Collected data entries
--- START ---
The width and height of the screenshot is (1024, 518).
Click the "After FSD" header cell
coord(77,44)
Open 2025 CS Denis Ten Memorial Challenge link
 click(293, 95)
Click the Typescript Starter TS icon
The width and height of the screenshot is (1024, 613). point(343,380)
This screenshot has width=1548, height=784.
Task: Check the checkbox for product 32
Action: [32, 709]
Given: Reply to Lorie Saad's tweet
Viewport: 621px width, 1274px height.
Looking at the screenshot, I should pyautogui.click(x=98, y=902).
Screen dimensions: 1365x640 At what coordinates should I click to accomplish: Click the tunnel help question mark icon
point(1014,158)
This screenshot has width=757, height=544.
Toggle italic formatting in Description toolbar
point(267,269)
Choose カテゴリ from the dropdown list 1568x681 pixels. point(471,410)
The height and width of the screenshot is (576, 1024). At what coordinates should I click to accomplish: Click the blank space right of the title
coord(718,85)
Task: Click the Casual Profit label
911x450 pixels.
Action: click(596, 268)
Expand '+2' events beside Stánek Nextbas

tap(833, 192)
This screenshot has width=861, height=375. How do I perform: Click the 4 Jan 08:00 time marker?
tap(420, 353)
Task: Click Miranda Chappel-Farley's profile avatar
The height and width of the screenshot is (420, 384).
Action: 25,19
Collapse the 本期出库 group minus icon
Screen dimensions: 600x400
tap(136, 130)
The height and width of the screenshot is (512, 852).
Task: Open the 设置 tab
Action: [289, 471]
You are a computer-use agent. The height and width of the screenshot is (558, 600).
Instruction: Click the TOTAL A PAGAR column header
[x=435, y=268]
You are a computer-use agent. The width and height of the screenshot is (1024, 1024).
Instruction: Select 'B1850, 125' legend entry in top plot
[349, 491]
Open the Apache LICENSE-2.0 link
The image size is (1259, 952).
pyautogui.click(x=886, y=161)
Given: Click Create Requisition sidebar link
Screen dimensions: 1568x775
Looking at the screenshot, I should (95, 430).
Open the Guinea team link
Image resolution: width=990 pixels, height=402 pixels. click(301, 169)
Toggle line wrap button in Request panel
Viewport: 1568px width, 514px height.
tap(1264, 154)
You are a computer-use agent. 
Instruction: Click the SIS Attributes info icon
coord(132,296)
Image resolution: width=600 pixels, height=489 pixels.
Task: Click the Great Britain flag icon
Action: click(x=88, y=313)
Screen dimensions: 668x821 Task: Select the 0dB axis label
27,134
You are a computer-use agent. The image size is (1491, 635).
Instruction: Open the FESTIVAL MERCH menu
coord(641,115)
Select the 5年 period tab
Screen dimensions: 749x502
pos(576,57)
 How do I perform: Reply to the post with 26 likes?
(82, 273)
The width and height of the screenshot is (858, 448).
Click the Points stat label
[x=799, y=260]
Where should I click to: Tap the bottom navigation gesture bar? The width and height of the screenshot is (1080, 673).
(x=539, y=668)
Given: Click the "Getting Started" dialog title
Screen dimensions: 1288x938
--- END ---
Task statement> All of the records above need to be copied exactly.

Finished exercise>
The width and height of the screenshot is (1024, 518).
Click the "After FSD" header cell
coord(77,44)
Open 2025 CS Denis Ten Memorial Challenge link
 click(293, 95)
Click the Typescript Starter TS icon
The width and height of the screenshot is (1024, 613). point(343,380)
This screenshot has width=1548, height=784.
Task: Check the checkbox for product 32
Action: [32, 709]
Given: Reply to Lorie Saad's tweet
Viewport: 621px width, 1274px height.
Looking at the screenshot, I should pyautogui.click(x=98, y=902).
Screen dimensions: 1365x640 At what coordinates should I click to accomplish: Click the tunnel help question mark icon
point(1014,158)
This screenshot has width=757, height=544.
Toggle italic formatting in Description toolbar
point(267,269)
Choose カテゴリ from the dropdown list 1568x681 pixels. point(471,410)
The height and width of the screenshot is (576, 1024). At what coordinates should I click to accomplish: Click the blank space right of the title
coord(718,85)
Task: Click the Casual Profit label
911x450 pixels.
Action: click(596, 268)
Expand '+2' events beside Stánek Nextbas

tap(833, 192)
This screenshot has width=861, height=375. How do I perform: Click the 4 Jan 08:00 time marker?
tap(420, 353)
Task: Click Miranda Chappel-Farley's profile avatar
The height and width of the screenshot is (420, 384).
Action: 25,19
Collapse the 本期出库 group minus icon
Screen dimensions: 600x400
tap(136, 130)
The height and width of the screenshot is (512, 852).
Task: Open the 设置 tab
Action: [289, 471]
You are a computer-use agent. The height and width of the screenshot is (558, 600).
Instruction: Click the TOTAL A PAGAR column header
[x=435, y=268]
You are a computer-use agent. The width and height of the screenshot is (1024, 1024).
Instruction: Select 'B1850, 125' legend entry in top plot
[349, 491]
Open the Apache LICENSE-2.0 link
The image size is (1259, 952).
pyautogui.click(x=886, y=161)
Given: Click Create Requisition sidebar link
Screen dimensions: 1568x775
Looking at the screenshot, I should (95, 430).
Open the Guinea team link
Image resolution: width=990 pixels, height=402 pixels. click(301, 169)
Toggle line wrap button in Request panel
Viewport: 1568px width, 514px height.
tap(1264, 154)
You are a computer-use agent. 
Instruction: Click the SIS Attributes info icon
coord(132,296)
Image resolution: width=600 pixels, height=489 pixels.
Task: Click the Great Britain flag icon
Action: click(x=88, y=313)
Screen dimensions: 668x821 Task: Select the 0dB axis label
27,134
You are a computer-use agent. The image size is (1491, 635).
Instruction: Open the FESTIVAL MERCH menu
coord(641,115)
Select the 5年 period tab
Screen dimensions: 749x502
pos(576,57)
 How do I perform: Reply to the post with 26 likes?
(82, 273)
The width and height of the screenshot is (858, 448).
Click the Points stat label
[x=799, y=260]
Where should I click to: Tap the bottom navigation gesture bar? The width and height of the screenshot is (1080, 673).
(x=539, y=668)
Given: Click the "Getting Started" dialog title
Screen dimensions: 1288x938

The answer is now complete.